Zoom Q2 21 Earnings

Let’s just face it, Zoom is overpriced based on any traditional metrics… no argument, no doubts. Everyone agree.

The question is, can our traditional metrics be used on SaaS companies? In my opinion, that has yet to be determined. We are flying blind right now and taking a leap-of-faith that this time is different. I am always leary of saying “This time is different.” However, we have never, and I truly mean never, had companies that grow at these rates and maintain these margins.

Think of a traditional retail company. High growth was 12-15% new stores, 10-12% comp sales growth, and 1-2% on price… that’s 25% a year! That means they will double in size in approximately 3.5 years. All while maintaining a 40% margin. That’s was high growth for over 100 years and what the traditional metrics are based on.
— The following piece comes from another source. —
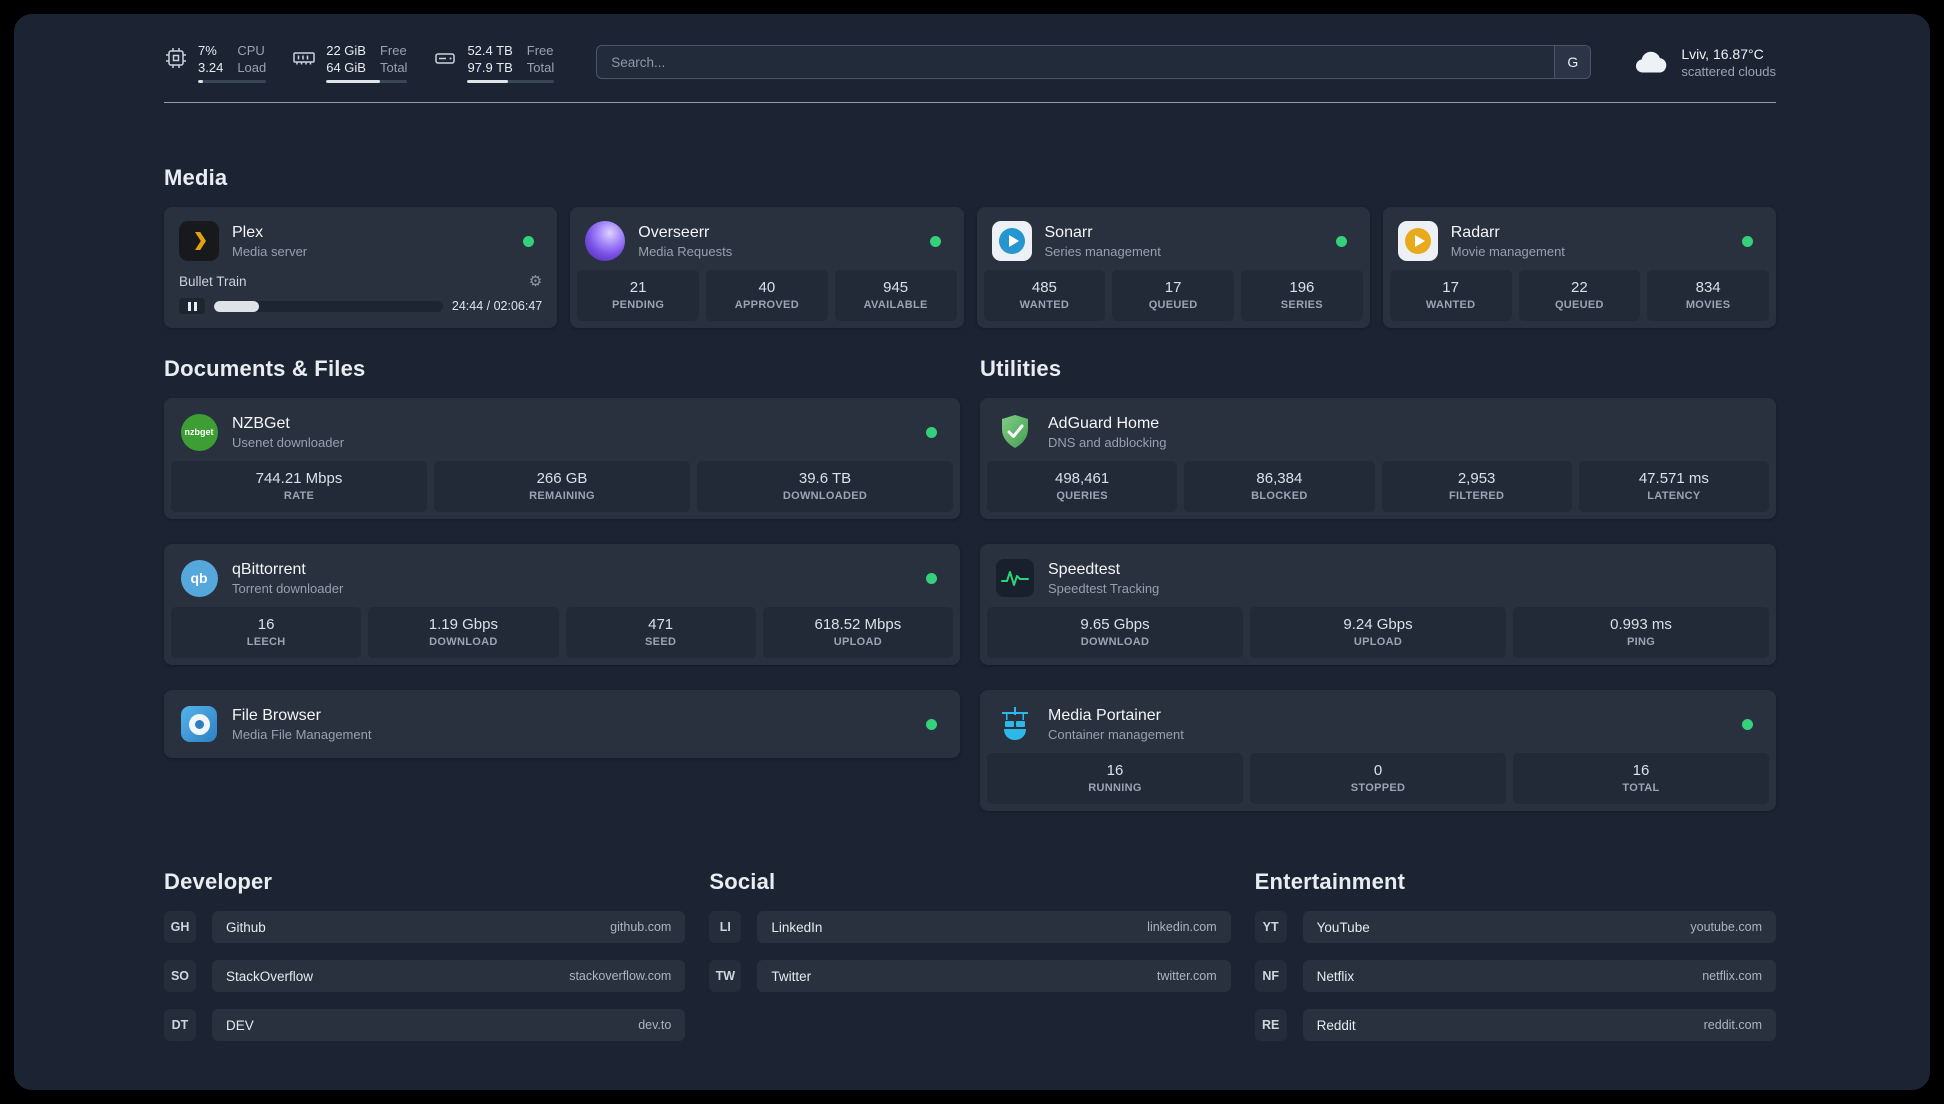  I want to click on bookmark-url: youtube.com, so click(1726, 927).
Now we have ZM doubling in size in 3 months with nearly 90% margins! Stop and consider that. It very well may be different this time.

So the question remains, can you use the traditional pricing metrics when the base assumptions have changed so dramatically? And, if you can’t, what metrics are appropriate? The answers have not been decided and for right now it’s an argument without an answer.

3 Likes

harry, I strongly recommend you read the links to the right of this post. Start with Why it is Differnt This Time and then on the the three Knowledge Base links.

Lee

10 Likes

So the question remains, can you use the traditional pricing metrics when the base assumptions have changed so dramatically? And, if you can’t, what metrics are appropriate? The answers have not been decided and for right now it’s an argument without an answer.

Harry

Try reading the knowledge base and the newbie post by muji.